Joe Camel may not be the only tobacco industry promotional tool disappearing from public view in Idaho.
The Caldwell Night Rodeo’s Skoal-Copenhagen scoreboard also may fall by the wayside.
The traveling scoreboards at many rodeos will disappear if Congress approves legislation to curb tobacco advertising.
Although the Caldwell rodeo has a contract with Skoal-Copenhagen for this year’s August event, congressional action would deal it a blow, rodeo secretary Bobbie Farish said.
Skoal-Copenhagen brings its own scoreboards and employees to run them for rodeo events. Skoal-Copenhagen is a division of United States Tobacco Co.
“It would be a loss for the fans as well as we as a rodeo committee,” Farish said.
But the development was praised by an American Cancer Society official.
“The American Cancer Society has supported those (advertising) bans for many years,” said Steven Dickinson, vice president.

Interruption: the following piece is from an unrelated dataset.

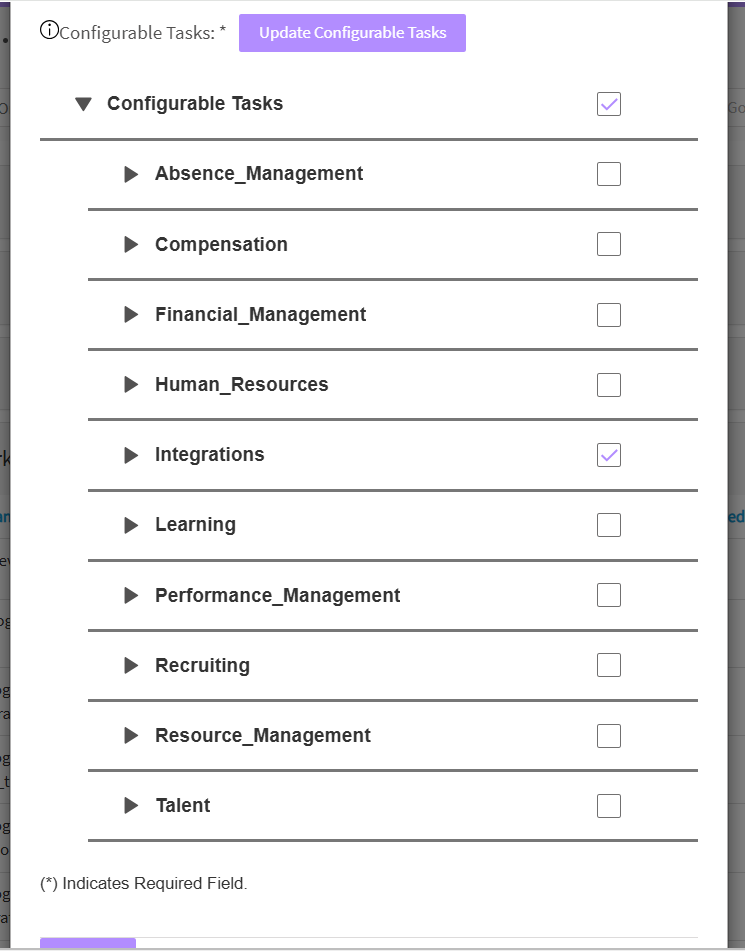This screenshot has height=951, width=745.
Task: Enable the Financial_Management checkbox
Action: tap(609, 314)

According to information released by the organization, the U.S. Surgeon General has concluded smokeless tobacco can cause nicotine addiction and cancer. In all, 78.6 percent of daily smokeless tobacco users have noncancerous and precancerous oral lesions.
Smokeless tobacco is also linked to cardiovascular disease and cancers of the esophagus, larynx and stomach, according to Oregon Research Institute data.
R.J. Reynolds Tobacco Co. recently pulled its Joe Camel ads.
“The tobacco industry has done all they can to try to link chewing tobacco and smoking with healthy lifestyles and events - sporting events like rodeo - when in fact, the health consequences of smoking are as contradictory to the athletic lifestyle as can be,” Dickinson said.